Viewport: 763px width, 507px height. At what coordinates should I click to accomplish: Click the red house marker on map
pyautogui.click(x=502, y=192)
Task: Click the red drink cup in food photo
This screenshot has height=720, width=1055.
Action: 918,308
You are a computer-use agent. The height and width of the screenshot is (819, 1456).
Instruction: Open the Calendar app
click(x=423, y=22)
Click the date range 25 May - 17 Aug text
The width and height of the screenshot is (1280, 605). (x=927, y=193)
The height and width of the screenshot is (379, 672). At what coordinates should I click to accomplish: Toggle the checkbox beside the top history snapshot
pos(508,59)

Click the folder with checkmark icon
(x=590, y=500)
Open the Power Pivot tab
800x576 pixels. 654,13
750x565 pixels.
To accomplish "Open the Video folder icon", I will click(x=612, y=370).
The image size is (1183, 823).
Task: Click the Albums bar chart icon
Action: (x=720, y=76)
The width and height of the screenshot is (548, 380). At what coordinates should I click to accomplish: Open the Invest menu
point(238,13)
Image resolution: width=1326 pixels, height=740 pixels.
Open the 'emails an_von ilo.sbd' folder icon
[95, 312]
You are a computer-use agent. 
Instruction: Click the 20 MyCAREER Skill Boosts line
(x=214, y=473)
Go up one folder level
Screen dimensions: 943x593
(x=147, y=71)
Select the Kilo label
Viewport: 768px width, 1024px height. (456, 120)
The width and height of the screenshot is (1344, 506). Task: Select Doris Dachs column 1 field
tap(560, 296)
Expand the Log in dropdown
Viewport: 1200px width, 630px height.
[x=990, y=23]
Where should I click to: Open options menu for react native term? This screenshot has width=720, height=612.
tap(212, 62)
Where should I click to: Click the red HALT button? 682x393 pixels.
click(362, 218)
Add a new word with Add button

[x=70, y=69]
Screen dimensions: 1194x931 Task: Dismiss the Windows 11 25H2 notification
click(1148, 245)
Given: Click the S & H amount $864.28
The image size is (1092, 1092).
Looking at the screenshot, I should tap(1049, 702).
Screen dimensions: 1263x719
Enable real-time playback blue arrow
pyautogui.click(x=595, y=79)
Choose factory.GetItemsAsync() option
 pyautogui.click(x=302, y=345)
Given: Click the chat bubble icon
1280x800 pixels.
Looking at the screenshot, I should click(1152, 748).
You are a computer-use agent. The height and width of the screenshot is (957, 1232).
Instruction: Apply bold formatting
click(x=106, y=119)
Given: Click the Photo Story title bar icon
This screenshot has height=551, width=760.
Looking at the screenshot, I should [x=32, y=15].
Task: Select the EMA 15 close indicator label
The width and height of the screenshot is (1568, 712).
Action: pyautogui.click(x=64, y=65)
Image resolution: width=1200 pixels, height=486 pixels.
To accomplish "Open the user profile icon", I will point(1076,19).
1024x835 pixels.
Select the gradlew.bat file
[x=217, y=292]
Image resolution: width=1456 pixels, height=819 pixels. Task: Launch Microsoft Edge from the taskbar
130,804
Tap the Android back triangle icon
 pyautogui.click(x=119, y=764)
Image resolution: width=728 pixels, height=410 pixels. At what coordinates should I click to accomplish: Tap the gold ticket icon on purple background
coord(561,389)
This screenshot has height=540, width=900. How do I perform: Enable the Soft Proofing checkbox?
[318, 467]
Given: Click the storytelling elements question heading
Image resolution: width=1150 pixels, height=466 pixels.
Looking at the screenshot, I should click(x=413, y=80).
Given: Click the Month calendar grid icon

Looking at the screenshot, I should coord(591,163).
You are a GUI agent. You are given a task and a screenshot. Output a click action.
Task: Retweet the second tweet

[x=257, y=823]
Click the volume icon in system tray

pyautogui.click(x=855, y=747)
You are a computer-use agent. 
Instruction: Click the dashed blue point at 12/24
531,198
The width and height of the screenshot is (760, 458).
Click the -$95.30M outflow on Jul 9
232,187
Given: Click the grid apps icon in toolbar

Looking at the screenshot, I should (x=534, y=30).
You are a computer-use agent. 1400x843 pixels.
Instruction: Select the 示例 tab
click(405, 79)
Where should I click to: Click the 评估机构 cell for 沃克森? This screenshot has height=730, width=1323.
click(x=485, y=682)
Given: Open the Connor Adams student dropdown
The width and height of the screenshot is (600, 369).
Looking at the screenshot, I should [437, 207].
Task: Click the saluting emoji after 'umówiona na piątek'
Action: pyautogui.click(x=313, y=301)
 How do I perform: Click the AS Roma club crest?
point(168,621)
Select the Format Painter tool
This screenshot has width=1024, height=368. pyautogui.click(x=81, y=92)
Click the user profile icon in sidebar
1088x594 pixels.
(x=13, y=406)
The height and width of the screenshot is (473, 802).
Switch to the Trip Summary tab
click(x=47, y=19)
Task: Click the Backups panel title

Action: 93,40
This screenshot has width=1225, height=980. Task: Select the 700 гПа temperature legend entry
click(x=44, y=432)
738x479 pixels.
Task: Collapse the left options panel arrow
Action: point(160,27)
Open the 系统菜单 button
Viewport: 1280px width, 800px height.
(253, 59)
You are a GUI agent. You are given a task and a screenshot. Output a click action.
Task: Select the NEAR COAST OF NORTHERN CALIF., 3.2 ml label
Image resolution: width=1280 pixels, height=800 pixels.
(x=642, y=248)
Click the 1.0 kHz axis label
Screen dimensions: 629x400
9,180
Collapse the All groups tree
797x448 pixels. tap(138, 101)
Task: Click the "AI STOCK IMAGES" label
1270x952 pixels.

◇ ◇ ◇

- _TASK TO COMPLETE_
Copy the stretch of the records above that runs from the line with "Image resolution: width=728" through the line with "Given: Click the storytelling". Both end lines belong in the copy, and nothing else does.

- _ANSWER TO THE PROBLEM_
Image resolution: width=728 pixels, height=410 pixels. At what coordinates should I click to accomplish: Tap the gold ticket icon on purple background
coord(561,389)
This screenshot has height=540, width=900. How do I perform: Enable the Soft Proofing checkbox?
[318, 467]
Given: Click the storytelling elements question heading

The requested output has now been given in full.